Purpose: Begin with a high-level purpose of the data warehouse, explaining how it integrates data from various sources to provide a centralised repository for analytics, reporting, and business intelligence.
Layers: Briefly outline any layered structure (e.g., Bronze, Silver, Gold, Platinum) and explain how each layer contributes to data quality and processing efficiency.
Storage Structure
Storage Accounts and Containers: Describe how data is stored within Azure Storage Accounts, Containers, and any subfolder hierarchy.
Data Organisation: Outline how each storage layer (Bronze, Gold, etc.) maps to specific containers or folders and how this supports data governance.
Data Ingestion and Processing Pipeline
ETL/ELT Processes: Detail the process for Extract, Transform, and Load (ETL) or Extract, Load, and Transform (ELT) used to move data from source systems to the data warehouse.
Data Flow: Describe the data flow, from raw data ingestion in the Bronze layer through transformations in Silver and Gold layers to high-level analytical datasets.
Automation: Mention any tools or services like Azure Data Factory (ADF), Azure Synapse, or Databricks for managing these workflows, including triggers and schedules.
Permissions Model
Storage Layer Access Control: Detail the access structure, focusing on the hierarchy of Storage Accounts, Containers, and Folders, and how each layer is assigned specific user groups based on data access needs.

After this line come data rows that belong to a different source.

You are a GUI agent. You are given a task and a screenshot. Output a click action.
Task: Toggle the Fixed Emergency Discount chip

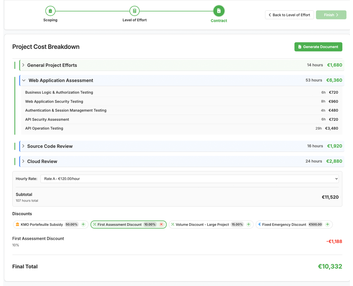284,224

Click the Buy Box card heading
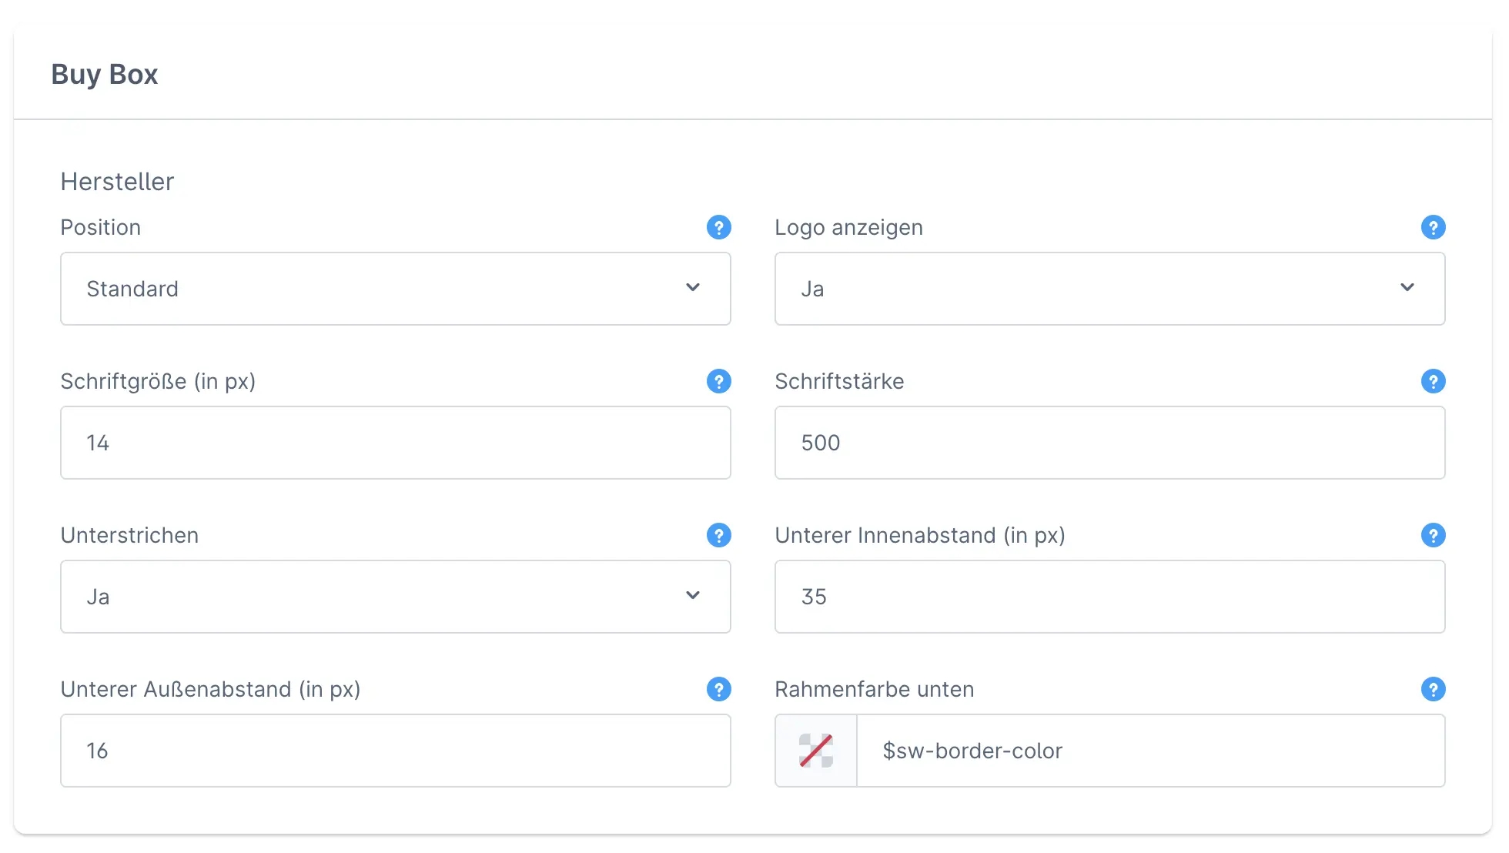pyautogui.click(x=105, y=75)
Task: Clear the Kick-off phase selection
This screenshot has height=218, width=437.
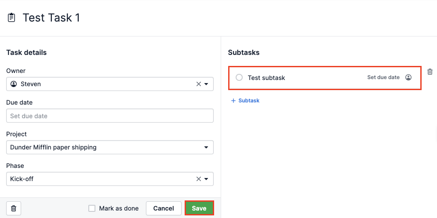Action: (x=198, y=179)
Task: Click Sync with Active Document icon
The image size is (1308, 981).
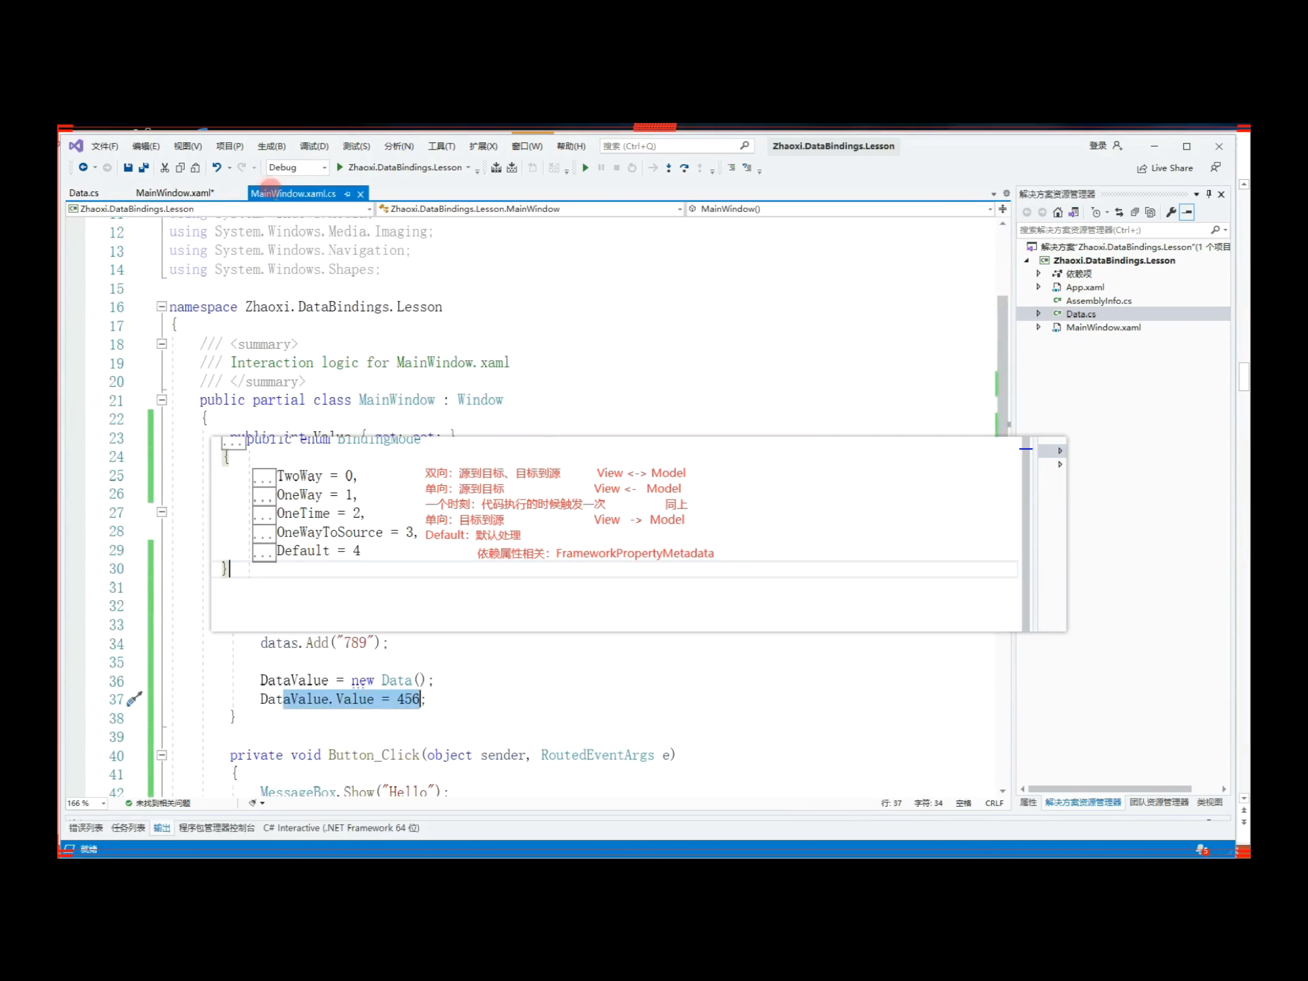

Role-Based Access Control (RBAC): Explain RBAC usage, such as granting Storage Blob Data Reader and Contributor roles at appropriate levels.
Access Control Lists (ACLs): If ACLs are used at the folder level, discuss how they are applied to restrict access, ensuring that users only see authorised folders within a container.
Data Security: Include encryption at rest, any integration with Active Directory, and conditional access policies.
Load Balancing and Scaling
Compute Resources: Describe the compute resources involved (e.g., Azure Synapse, Databricks clusters) and how they support parallel processing and dynamic resource allocation.
Load Balancing: If load balancing is used to distribute incoming requests across resources, explain how it supports efficient processing and user queries.
Auto-Scaling: Mention any auto-scaling configurations that adjust compute resources based on demand, optimising cost and performance.
Performance Optimisation
Partitioning: Describe any partitioning strategy (e.g., date-based partitions) used to optimise query performance.
Indexing and Caching: Discuss indexing on frequently accessed tables and caching strategies (such as Materialised Views) to enhance read performance.
Data Pruning: Include any mechanisms for archiving or pruning historical data to maintain efficiency.
Data Lineage and Metadata Management
Tracking Lineage: Outline tools or processes for tracking data lineage to help understand the data’s journey through transformations and loading.
Metadata Repository: Describe where metadata (like column definitions and transformations) is stored and how it’s accessed by users.
Data Access and User Interaction
Access Points: Describe the tools or applications (e.g., Power BI, Azure Data Explorer) that users access to query data.
Query Optimisation: Outline query optimisation strategies and how users are supported with performant access to the data warehouse.